Your payment gateway wasn't built to stop card testing
Merchants treat the gateway and its velocity rules as the line of defense against card testing. But the gateway is the meter the attacker is feeding. By the time traffic reaches it, the authorization is already being requested, and the network is already counting. Here's why the only place to stop the burst is in front of it.
When card testing hits, the first instinct is to reach for the gateway. Turn on the velocity rules. Cap attempts per IP, per card, per minute. Most gateways ship with some version of this, and most merchants assume it’s the control that keeps enumeration out.
The problem is the gateway is the thing the attacker came for. Card testing is automated validation of stolen card numbers against a live merchant, and the gateway is the live merchant: it’s the endpoint that forwards the authorization to the network and returns approved or declined. Every rule the gateway runs, it runs on a request that has already arrived at the meter. The block, if it comes, comes after the attempt is already in flight.
A gateway can throttle card testing. It cannot prevent it, because by the time the gateway sees a request, the network is already counting.
The meter starts before the gateway decides
Card testing is cheap for the attacker and metered for you. The networks charge for the attempts themselves, approved or declined, and they have built specific programs to do it.
- Mastercard Excessive Authorizations (TPE) — $0.50 per attempt in the US, charged on every authorization after 10 declines on the same card within 24 hours. The fee was $0.10 in 2022. It is now five times that.
- Visa Authorization Management — $0.15 per declined attempt domestic, $0.23 foreign, starting at the 16th failed attempt on the same card within a 30-day window.
- Visa VAMP enumeration ratio — once confirmed enumerated transactions cross 20% of your authorization volume, you are flagged as high risk. Approved and declined attempts both count, and the floor for inclusion is 300,000 enumerated transactions. Sustained testing pushes you toward acquirer scrutiny, penalties, and the MATCH list.
A single botnet running thousands of cards against your checkout stacks these in parallel: per-attempt penalty fees on one side, an enumeration ratio climbing toward a monitoring threshold on the other. The damage is denominated in authorizations, not in successful charges.
You don’t get billed for the fraud you catch. You get billed for the traffic you accepted.
Why velocity rules arrive a step too late
Gateway velocity rules are count-based: attempts per card, per IP, per window. They are generic by design, because the gateway has to work for every merchant, and they are reactive by mechanism, because a counter only trips after the count accumulates. By the time a velocity rule fires, the attack has already established the pattern the rule was watching for, and those authorizations have already been requested and counted.
Distribution defeats the counter outright. An attacker who rotates cards across a wide IP pool and paces requests under the per-card threshold never trips a rule built around a single dimension. The rule isn’t wrong.

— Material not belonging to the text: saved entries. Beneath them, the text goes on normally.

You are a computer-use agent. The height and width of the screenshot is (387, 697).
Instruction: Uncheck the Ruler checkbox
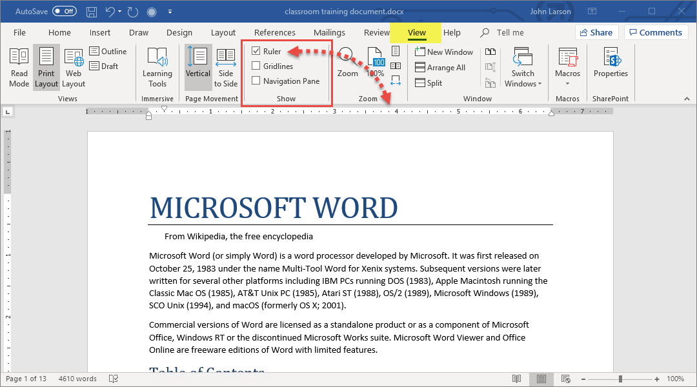pos(256,51)
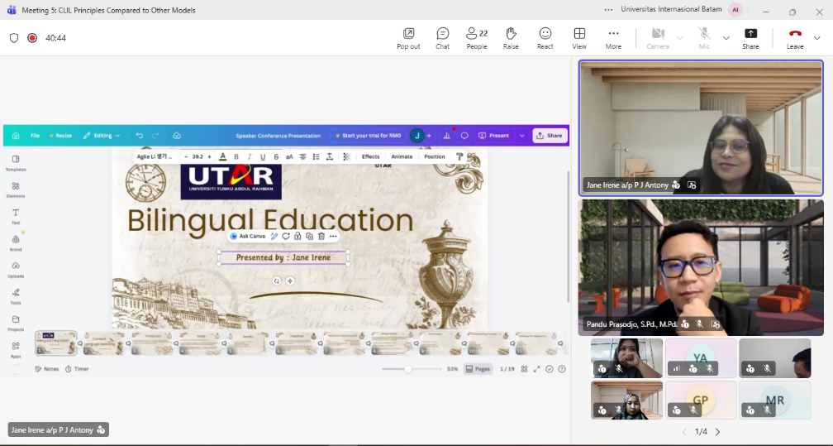Image resolution: width=833 pixels, height=446 pixels.
Task: Expand the Camera options dropdown arrow
Action: click(680, 38)
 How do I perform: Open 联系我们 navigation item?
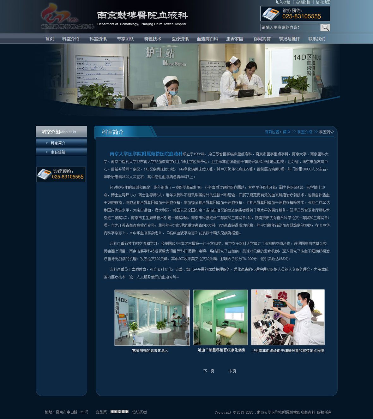(317, 39)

It’s positioned at the point where the only thing left to do is forward the request or refuse it, and refusing it is already a counted authorization in some programs.
The fix has to sit in front of the gateway, where the request can be judged before it becomes an authorization at all. That means evaluating the behavior of the session, the integrity of the client, and the shape of the traffic burst before anything is forwarded to the meter.

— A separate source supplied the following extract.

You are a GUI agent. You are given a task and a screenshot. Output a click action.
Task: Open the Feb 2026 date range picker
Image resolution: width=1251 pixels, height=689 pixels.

Ask where the request is, not how many there are
Stop asking “how many attempts has this card made?” and start asking “should this request reach the gateway at all?” The first question is answered at the meter, after the network is already counting. The second is answered at the edge, before the authorization exists.
That is the position Cardvera occupies. It sits in front of the gateway and judges the enumeration burst on behavioral and edge-integrity signals, so the traffic that would have run up your authorization fees and your enumeration ratio never reaches the thing that bills you for it. The gateway was built to process payments. Stopping the burst before it becomes a payment request is a different job, in a different place.